The analyzer generates a comprehensive markdown report including:

  • Basic company information (name, ticker, industry, market cap)
  • Fundamental analysis (P/E, P/B, ROE, margins, growth rates)
  • Technical analysis (trend, moving averages, RSI, MACD, support/resistance)
  • Valuation analysis (PEG, industry comparison, DCF)
  • Overall investment score (0-100)
  • Risk factors and opportunities
  • Data sources and disclaimers

JSON Structure

The analysis generates a JSON file with the following structure:

interface AnalysisSummary {
  score: number;        // Investment score (0-100)
  keywords: string[];   // Key investment keywords
  opinion: string;      // One-sentence investment opinion
  action: string;       // One-sentence action recommendation
  operate: 'BUY' | 'HOLD' | 'SELL' | 'AVOID'; // Hold recommendation
}

Analysis Result

interface AnalysisResult {
  stockCode: string;    // Normalized stock code
  stockName: string;    // Stock name
  outDir: string;       // Output directory path
  markdownPath: string; // Report file path
  jsonPath: string;     // JSON file path
  success: boolean;     // Whether analysis succeeded
  error?: string;       // Error message (if success is false)
}

Error Handling

When analysis fails, the success field is false and error contains details:

const result = await analyzeStock({
  stockCode: '000001.SZ',
  stockName: '平安银行',
});

if (!result.success) {
  console.error('Analysis failed:', result.error);
  // Possible errors:
  // - "Markdown report file not generated: ./reports/000001.SZ.md"
  // - "JSON summary file not generated: ./reports/000001.SZ.json"
}

Common failure reasons:

  • Output file not generated: AI Agent failed to create the report files
  • Network issues: Failed to fetch financial data
  • Model errors: API rate limits or model unavailability

File Naming

Output files can be named using different strategies:

| Mode | Example | Description | |------|---------|-------------| | code | 0700-hk.md | Stock code only | | name | tencent.md | Stock name (lowercase) | | code_date | 0700-hk_20260314.md | Code with date | | name_date | tencent_20260314.md | Name with date |

Requirements

  • Node.js >= 20.0.0
  • TypeScript >= 5.7.0

Cluster Mode (Distributed Processing)

The Stock Analyzer supports distributed processing with a master-worker architecture using HTTP polling.

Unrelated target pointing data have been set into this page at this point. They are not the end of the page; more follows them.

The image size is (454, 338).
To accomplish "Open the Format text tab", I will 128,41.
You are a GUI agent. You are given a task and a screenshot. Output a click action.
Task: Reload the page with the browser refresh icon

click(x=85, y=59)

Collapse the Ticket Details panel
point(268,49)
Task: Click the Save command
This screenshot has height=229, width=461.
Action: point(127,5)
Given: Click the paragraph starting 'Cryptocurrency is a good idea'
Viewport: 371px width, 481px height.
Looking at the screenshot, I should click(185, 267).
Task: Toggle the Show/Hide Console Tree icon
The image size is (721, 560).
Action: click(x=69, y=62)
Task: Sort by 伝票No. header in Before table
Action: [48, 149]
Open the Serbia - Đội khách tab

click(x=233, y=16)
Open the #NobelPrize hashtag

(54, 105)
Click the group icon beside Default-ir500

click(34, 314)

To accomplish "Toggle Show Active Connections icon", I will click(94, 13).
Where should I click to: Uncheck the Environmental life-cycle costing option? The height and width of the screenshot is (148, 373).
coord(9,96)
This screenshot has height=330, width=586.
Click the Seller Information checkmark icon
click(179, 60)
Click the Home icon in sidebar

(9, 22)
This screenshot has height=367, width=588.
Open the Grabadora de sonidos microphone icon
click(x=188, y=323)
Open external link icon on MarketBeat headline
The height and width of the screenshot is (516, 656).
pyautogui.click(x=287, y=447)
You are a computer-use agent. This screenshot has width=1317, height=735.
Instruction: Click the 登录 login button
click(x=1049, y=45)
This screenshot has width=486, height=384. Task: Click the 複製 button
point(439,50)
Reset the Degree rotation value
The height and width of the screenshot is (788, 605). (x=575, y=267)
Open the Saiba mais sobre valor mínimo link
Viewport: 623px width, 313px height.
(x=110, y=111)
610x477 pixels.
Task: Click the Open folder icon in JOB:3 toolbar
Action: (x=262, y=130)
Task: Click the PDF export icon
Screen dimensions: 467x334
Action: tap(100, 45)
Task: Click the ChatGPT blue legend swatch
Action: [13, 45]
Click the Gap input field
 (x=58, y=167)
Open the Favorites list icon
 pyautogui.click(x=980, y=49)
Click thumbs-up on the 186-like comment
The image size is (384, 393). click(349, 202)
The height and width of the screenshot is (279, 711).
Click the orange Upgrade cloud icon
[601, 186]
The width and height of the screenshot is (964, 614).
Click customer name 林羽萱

Workers poll the master for tasks, execute analysis, and report results back. This enables parallel processing across multiple worker nodes.

Architecture

┌─────────────────────────────────────────────────────────────┐
│                         Master Node                          │
│  ┌─────────────┐  ┌──────────────┐  ┌──────────────────┐   │
│  │ TaskLoader  │─►│ StateManager │◄─│ TaskDistributor  │   │
│  │ (CSV load)  │  │ (In-memory)  │  │ (HTTP API)       │   │
│  └─────────────┘  └──────┬───────┘  └────────┬─────────┘   │
│                          │                   │              │
│                          ▼                   ▼              │
│                    ┌─────────────────────────────┐          │
│                    │      HTTP API (Port 3000)   │          │
│                    │  /api/v1/task/poll          │          │
│                    │  /api/v1/task/complete      │          │
│                    │  /api/v1/heartbeat          │          │
│                    │  /api/v1/shutdown           │          │
│                    └─────────────────────────────┘          │
│                                      │                       │
│                          Output Dir: ./results              │
│                          ├── {stockCode}.md                 │
│                          ├── {stockCode}.json               │
│                          └── {stockCode}-state.json         │
└──────────────────────────────┬──────────────────────────────┘
                               │ HTTP Polling (2s interval)
                               ▼
┌──────────────────────────────────────────────────────────────┐
│                        Worker Node(s)                         │
│  ┌─────────┐    ┌───────────┐    ┌───────────────────────┐  │
│  │ Poller  │───►│ Executor  │───►│ HttpReporter          │  │
│  │ (poll)  │    │ (analyze) │    │ (send results)        │  │
│  └─────────┘    └───────────┘    └───────────────────────┘  │
│                                                               │
│  Output Dir: ./worker-tmp (temporary, for intermediate files)│
└──────────────────────────────────────────────────────────────┘

Features

  • Horizontal Scaling: Multiple workers process tasks in parallel
  • Dynamic Scaling: Adjust worker count via HTTP API
  • Task Recovery: Failed tasks are automatically recovered
  • Heartbeat Monitoring: Master tracks worker health
  • Graceful Shutdown: Workers notify master before exiting
  • File Transfer: Workers send analysis results (Markdown + JSON) to Master via HTTP

Configuration

Master and Worker use separate configuration files for independent deployment.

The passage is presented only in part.